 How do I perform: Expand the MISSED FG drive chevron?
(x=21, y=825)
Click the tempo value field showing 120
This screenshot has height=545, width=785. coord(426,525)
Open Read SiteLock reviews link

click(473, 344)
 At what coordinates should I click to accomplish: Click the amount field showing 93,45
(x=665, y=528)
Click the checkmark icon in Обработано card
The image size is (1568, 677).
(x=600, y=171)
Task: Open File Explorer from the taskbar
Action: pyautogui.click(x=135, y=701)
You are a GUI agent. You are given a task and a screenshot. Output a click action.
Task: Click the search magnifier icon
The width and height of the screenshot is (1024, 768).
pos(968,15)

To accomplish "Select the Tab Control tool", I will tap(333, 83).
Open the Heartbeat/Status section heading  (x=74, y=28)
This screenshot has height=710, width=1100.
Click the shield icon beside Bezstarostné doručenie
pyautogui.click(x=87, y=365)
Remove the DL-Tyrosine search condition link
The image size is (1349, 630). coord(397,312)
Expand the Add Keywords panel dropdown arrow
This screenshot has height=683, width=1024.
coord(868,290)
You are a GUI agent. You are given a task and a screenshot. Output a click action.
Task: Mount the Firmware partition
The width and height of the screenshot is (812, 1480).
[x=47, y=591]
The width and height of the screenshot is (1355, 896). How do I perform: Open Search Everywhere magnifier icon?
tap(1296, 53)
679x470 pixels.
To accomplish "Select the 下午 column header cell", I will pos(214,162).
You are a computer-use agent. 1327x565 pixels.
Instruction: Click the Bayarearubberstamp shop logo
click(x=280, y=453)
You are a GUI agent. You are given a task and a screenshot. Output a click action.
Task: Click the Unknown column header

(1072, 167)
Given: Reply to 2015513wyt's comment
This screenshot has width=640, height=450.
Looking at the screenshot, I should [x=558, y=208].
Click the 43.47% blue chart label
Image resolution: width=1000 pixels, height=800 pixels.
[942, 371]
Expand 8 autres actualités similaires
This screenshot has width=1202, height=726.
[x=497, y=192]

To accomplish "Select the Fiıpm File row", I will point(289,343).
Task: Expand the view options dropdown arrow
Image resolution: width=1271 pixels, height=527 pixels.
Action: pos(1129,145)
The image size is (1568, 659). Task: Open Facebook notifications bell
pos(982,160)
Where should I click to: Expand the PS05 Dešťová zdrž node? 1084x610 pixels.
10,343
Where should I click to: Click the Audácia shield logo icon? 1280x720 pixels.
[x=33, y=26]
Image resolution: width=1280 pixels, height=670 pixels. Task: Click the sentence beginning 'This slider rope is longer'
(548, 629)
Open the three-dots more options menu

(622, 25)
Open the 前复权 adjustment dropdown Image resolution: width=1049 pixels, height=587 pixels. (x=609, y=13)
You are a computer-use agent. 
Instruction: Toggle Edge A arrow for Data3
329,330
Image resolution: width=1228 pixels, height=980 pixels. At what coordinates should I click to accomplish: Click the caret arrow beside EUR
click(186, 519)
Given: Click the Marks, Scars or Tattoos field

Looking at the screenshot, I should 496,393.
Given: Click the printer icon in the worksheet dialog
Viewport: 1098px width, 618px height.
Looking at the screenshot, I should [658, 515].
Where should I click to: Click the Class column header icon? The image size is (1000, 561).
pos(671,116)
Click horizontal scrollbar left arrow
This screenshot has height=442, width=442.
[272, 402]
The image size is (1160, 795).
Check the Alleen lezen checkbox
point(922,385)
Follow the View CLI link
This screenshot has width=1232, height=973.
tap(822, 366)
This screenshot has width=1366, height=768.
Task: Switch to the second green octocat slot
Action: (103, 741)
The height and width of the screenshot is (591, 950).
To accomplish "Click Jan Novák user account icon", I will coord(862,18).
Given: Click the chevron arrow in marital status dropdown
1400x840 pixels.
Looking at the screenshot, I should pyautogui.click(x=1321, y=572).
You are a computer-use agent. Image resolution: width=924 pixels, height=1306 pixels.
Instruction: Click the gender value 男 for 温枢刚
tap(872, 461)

▬▬▬▬▬▬▬▬▬▬

» **Work to complete**
Which lines above hold the word "will"? Copy each of them.

» **Answer to the problem**
To accomplish "Select the Tab Control tool", I will tap(333, 83).
To accomplish "Select the 下午 column header cell", I will pos(214,162).
To accomplish "Select the Fiıpm File row", I will point(289,343).
To accomplish "Click Jan Novák user account icon", I will coord(862,18).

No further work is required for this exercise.